■ **Exercise aim**
Render the entries below as a numbered list and leave out any blank lines.

-- Start Dataset excerpts --

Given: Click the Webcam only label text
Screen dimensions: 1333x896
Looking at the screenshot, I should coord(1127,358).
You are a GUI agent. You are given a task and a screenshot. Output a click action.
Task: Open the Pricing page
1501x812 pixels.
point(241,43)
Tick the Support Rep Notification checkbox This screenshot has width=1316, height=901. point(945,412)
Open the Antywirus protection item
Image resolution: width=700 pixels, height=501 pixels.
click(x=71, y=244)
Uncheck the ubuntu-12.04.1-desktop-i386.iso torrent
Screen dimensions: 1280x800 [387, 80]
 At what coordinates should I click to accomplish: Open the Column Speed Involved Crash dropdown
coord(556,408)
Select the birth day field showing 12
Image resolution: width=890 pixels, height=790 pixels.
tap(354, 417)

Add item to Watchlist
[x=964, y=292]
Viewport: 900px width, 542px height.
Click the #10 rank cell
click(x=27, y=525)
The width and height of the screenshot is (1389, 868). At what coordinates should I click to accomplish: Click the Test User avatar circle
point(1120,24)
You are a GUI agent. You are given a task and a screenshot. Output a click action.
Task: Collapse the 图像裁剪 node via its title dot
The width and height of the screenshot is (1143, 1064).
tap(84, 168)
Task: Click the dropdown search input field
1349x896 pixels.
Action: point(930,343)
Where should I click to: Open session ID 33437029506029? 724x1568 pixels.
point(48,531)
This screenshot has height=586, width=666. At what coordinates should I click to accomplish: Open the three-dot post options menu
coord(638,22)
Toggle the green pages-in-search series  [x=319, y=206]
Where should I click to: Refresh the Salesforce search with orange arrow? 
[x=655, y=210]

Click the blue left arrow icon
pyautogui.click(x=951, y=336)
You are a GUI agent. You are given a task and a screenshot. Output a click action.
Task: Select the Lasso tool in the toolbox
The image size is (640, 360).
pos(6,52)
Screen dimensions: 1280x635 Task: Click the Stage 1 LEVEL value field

-- End Dataset excerpts --

■ **Result below**
1. Given: Click the Webcam only label text
2. Screen dimensions: 1333x896
3. Looking at the screenshot, I should coord(1127,358).
4. You are a GUI agent. You are given a task and a screenshot. Output a click action.
5. Task: Open the Pricing page
6. 1501x812 pixels.
7. point(241,43)
8. Tick the Support Rep Notification checkbox This screenshot has width=1316, height=901. point(945,412)
9. Open the Antywirus protection item
10. Image resolution: width=700 pixels, height=501 pixels.
11. click(x=71, y=244)
12. Uncheck the ubuntu-12.04.1-desktop-i386.iso torrent
13. Screen dimensions: 1280x800 [387, 80]
14.  At what coordinates should I click to accomplish: Open the Column Speed Involved Crash dropdown
15. coord(556,408)
16. Select the birth day field showing 12
17. Image resolution: width=890 pixels, height=790 pixels.
18. tap(354, 417)
19. Add item to Watchlist
20. [x=964, y=292]
21. Viewport: 900px width, 542px height.
22. Click the #10 rank cell
23. click(x=27, y=525)
24. The width and height of the screenshot is (1389, 868). At what coordinates should I click to accomplish: Click the Test User avatar circle
25. point(1120,24)
26. You are a GUI agent. You are given a task and a screenshot. Output a click action.
27. Task: Collapse the 图像裁剪 node via its title dot
28. The width and height of the screenshot is (1143, 1064).
29. tap(84, 168)
30. Task: Click the dropdown search input field
31. 1349x896 pixels.
32. Action: point(930,343)
33. Where should I click to: Open session ID 33437029506029? 724x1568 pixels.
34. point(48,531)
35. This screenshot has height=586, width=666. At what coordinates should I click to accomplish: Open the three-dot post options menu
36. coord(638,22)
37. Toggle the green pages-in-search series  [x=319, y=206]
38. Where should I click to: Refresh the Salesforce search with orange arrow? 
39. [x=655, y=210]
40. Click the blue left arrow icon
41. pyautogui.click(x=951, y=336)
42. You are a GUI agent. You are given a task and a screenshot. Output a click action.
43. Task: Select the Lasso tool in the toolbox
44. The image size is (640, 360).
45. pos(6,52)
46. Screen dimensions: 1280x635 Task: Click the Stage 1 LEVEL value field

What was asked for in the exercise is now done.